> ИСХОДНЫЙ ТЕКСТ

Паломники, приезжая в Свято-Троицкую Павло-Обнорскую обитель, стараются, переправившись через речку Нурму, посетить и источники, и место, где стояла келия преподобного Павла, и невдалеке от нее поклониться святому камню, возле которого в окружении птиц и зверей встретил некогда преподобного Павла преподобный Сергий, Нуромский чудотворец.
Преподобный Сергий Нуромский не столь известен, как его друг и сомолитвенник, и даже сын духовный – преподобный Павел. Основанный преподобным Сергием монастырь в Комельских лесах был упразднен в 1764 году, а храм в честь Происхождения Честных Древ Животворящего Креста Господня, где под спудом покоятся мощи святого игумена, тогда же был обращен в приходской. Этот славный подвижник нашей земли, конечно, заслуживает, о себе особого рассказа. Сейчас хочу предложить читателям рассказ о храме Спаса на Нурме, о его восстановлении.
...Почти всю жизнь Зинаида Петровна Исправникова прожила в деревне Спас-Нурма. Девочкой видела, как разрушали храм, а в пенсионном возрасте ей выпало на долю стать старостой прихода и поднимать из руин.
– Расскажите, с чего начиналось восстановление?

> ПРЕДОСТАВЛЕННЫЕ ДАННЫЕ
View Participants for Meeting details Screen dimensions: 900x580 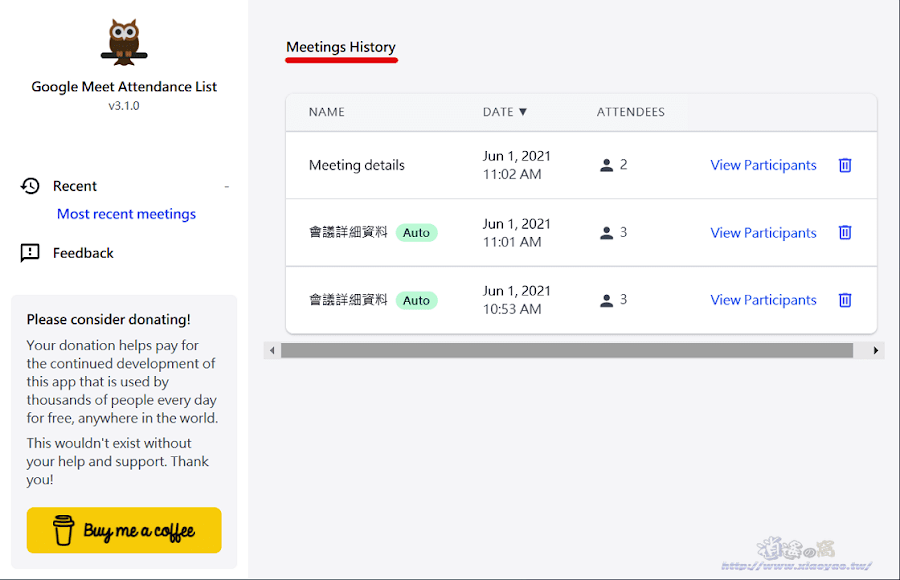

> ЗАДАНИЕ A
Выпишите без изменений фрагмент исходного текста, который открывается словами, содержащими "Преподобный Сергий Нуромский", и завершается словами "о его восстановлении.".
> ЗАДАНИЕ B
Установите, согласуются ли с исходным текстом приведенные ниже утверждения, и для каждого дайте ответ «да» или «нет», подкрепив его точной цитатой из исходного текста.
(i) Монастырь, основанный преподобным Сергием Нуромским, был упразднен в 1764 году.
(ii) Преподобный Сергий Нуромский известен больше, чем преподобный Павел.
(iii) Зинаида Петровна Исправникова стала старостой прихода в пенсионном возрасте.

> РЕЗУЛЬТАТ ВЫПОЛНЕНИЯ A
Преподобный Сергий Нуромский не столь известен, как его друг и сомолитвенник, и даже сын духовный – преподобный Павел. Основанный преподобным Сергием монастырь в Комельских лесах был упразднен в 1764 году, а храм в честь Происхождения Честных Древ Животворящего Креста Господня, где под спудом покоятся мощи святого игумена, тогда же был обращен в приходской. Этот славный подвижник нашей земли, конечно, заслуживает, о себе особого рассказа. Сейчас хочу предложить читателям рассказ о храме Спаса на Нурме, о его восстановлении.

> РЕЗУЛЬТАТ ВЫПОЛНЕНИЯ B
(i) Да: «Основанный преподобным Сергием монастырь в Комельских лесах был упразднен в 1764 году».
(ii) Нет: «Преподобный Сергий Нуромский не столь известен, как его друг и сомолитвенник, и даже сын духовный – преподобный Павел».
(iii) Да: «а в пенсионном возрасте ей выпало на долю стать старостой прихода».